> **Instructions for the task**
Working from the line that contains "Switch to Hantera tillägg taskbar window" down to the last line below, repeat each line exactly.

Extracted data entries
• • • • • • •

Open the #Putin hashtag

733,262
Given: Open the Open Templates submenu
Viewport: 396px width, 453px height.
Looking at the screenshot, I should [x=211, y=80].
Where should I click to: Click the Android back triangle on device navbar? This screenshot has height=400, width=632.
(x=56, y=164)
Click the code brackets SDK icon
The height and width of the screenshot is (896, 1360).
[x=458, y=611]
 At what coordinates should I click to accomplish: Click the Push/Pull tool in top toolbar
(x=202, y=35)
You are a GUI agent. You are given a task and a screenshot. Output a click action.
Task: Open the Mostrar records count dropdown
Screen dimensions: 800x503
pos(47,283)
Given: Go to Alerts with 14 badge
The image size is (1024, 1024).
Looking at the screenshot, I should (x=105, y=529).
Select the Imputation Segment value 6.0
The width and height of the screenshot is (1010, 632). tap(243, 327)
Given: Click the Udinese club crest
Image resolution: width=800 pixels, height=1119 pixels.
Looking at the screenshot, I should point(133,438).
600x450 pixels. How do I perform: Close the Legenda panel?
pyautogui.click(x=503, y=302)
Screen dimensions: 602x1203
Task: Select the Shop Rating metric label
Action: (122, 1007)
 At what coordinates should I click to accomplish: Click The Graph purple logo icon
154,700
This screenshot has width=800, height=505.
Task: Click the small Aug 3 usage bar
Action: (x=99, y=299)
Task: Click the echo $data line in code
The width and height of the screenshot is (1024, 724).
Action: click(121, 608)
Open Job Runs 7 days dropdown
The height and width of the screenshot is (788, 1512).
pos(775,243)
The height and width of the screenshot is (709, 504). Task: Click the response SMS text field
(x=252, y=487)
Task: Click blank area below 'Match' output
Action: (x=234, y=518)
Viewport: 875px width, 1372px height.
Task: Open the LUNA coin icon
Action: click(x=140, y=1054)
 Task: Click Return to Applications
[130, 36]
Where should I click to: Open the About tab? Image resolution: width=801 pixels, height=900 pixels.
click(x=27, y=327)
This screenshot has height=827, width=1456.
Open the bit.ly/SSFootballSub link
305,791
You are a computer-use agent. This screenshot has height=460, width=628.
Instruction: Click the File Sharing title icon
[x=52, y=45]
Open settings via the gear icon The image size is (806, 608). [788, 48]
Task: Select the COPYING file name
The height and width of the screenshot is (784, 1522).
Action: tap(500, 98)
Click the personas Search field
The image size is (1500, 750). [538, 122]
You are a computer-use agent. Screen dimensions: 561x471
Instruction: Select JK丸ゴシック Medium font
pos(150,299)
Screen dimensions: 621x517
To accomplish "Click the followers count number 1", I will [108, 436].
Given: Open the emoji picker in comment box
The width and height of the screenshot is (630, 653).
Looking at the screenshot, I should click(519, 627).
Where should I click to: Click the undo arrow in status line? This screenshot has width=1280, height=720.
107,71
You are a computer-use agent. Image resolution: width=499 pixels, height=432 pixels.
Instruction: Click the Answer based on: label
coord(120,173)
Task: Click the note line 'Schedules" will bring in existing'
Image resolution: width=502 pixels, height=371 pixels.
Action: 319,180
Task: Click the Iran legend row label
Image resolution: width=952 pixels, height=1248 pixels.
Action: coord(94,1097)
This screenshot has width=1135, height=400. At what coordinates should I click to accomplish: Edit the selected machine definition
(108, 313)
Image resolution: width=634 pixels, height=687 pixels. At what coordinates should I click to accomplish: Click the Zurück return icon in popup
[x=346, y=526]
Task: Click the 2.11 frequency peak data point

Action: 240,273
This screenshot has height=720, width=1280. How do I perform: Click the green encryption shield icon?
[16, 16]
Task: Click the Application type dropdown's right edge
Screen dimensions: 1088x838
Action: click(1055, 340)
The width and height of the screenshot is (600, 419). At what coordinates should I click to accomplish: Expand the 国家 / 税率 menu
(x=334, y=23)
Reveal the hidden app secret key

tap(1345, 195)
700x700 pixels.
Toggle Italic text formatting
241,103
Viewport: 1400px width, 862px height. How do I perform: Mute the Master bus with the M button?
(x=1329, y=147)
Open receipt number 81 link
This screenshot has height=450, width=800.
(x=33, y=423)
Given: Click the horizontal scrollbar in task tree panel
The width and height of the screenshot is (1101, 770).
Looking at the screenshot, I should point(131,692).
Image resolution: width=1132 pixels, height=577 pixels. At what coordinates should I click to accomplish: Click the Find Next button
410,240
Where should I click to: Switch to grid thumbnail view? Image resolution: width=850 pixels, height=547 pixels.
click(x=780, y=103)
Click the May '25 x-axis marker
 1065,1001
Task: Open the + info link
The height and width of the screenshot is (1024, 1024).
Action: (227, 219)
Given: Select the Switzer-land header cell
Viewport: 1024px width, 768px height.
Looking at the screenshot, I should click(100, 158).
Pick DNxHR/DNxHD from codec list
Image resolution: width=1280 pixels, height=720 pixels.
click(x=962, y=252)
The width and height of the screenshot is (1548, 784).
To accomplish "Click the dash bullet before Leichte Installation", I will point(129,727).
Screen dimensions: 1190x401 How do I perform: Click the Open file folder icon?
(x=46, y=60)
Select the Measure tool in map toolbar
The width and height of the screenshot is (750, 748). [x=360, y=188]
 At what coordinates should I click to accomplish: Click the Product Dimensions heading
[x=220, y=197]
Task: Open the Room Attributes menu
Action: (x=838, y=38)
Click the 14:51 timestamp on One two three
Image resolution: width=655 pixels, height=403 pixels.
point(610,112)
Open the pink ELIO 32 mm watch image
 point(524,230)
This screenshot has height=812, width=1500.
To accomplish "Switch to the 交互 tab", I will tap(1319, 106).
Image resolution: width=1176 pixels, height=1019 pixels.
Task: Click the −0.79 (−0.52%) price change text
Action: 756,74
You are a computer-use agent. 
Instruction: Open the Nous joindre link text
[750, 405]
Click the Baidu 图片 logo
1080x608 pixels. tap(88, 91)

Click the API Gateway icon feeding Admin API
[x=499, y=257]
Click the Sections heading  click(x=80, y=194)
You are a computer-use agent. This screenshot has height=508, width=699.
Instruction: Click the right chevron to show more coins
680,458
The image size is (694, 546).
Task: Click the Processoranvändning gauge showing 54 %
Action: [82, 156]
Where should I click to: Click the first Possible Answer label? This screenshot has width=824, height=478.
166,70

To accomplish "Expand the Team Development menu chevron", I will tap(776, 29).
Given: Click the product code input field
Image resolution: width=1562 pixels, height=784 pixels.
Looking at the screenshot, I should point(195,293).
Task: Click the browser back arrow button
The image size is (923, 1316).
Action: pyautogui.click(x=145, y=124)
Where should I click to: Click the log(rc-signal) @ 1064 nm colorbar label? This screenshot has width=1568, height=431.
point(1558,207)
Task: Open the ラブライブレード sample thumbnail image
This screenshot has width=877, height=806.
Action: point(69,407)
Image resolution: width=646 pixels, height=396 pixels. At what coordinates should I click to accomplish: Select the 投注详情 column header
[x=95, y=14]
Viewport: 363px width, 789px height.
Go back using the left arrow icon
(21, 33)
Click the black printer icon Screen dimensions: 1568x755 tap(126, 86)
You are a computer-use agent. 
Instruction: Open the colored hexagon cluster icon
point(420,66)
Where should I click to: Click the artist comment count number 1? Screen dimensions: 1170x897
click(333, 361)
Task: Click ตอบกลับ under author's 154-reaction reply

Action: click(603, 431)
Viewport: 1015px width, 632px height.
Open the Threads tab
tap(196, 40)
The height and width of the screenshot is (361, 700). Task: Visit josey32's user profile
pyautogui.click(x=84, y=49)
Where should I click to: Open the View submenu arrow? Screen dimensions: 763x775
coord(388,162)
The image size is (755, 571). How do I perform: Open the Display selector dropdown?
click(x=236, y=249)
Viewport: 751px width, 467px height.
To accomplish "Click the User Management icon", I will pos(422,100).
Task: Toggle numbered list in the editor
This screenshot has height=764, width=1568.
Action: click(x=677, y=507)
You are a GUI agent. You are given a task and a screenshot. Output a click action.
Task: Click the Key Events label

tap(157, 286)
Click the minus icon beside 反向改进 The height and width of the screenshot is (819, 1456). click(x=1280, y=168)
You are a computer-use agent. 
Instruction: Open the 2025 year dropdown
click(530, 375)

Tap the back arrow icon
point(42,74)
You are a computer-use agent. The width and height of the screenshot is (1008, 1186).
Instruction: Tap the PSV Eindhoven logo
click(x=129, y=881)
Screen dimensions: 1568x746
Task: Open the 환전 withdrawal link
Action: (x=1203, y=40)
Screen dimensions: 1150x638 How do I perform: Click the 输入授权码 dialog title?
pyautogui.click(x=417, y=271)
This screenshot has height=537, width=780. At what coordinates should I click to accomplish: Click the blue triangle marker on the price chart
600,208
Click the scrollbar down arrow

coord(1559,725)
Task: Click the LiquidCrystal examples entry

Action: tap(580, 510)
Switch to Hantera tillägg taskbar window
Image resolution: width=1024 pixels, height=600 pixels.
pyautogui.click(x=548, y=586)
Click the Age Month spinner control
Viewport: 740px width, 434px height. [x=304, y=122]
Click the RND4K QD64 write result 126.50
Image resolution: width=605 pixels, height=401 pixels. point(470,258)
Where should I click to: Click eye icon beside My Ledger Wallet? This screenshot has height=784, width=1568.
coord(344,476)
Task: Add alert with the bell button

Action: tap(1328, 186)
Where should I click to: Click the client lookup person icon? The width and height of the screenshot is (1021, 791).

• • • • • • •

> **Exercise solution**
Switch to Hantera tillägg taskbar window
Image resolution: width=1024 pixels, height=600 pixels.
pyautogui.click(x=548, y=586)
Click the Age Month spinner control
Viewport: 740px width, 434px height. [x=304, y=122]
Click the RND4K QD64 write result 126.50
Image resolution: width=605 pixels, height=401 pixels. point(470,258)
Where should I click to: Click eye icon beside My Ledger Wallet? This screenshot has height=784, width=1568.
coord(344,476)
Task: Add alert with the bell button

Action: tap(1328, 186)
Where should I click to: Click the client lookup person icon? The width and height of the screenshot is (1021, 791).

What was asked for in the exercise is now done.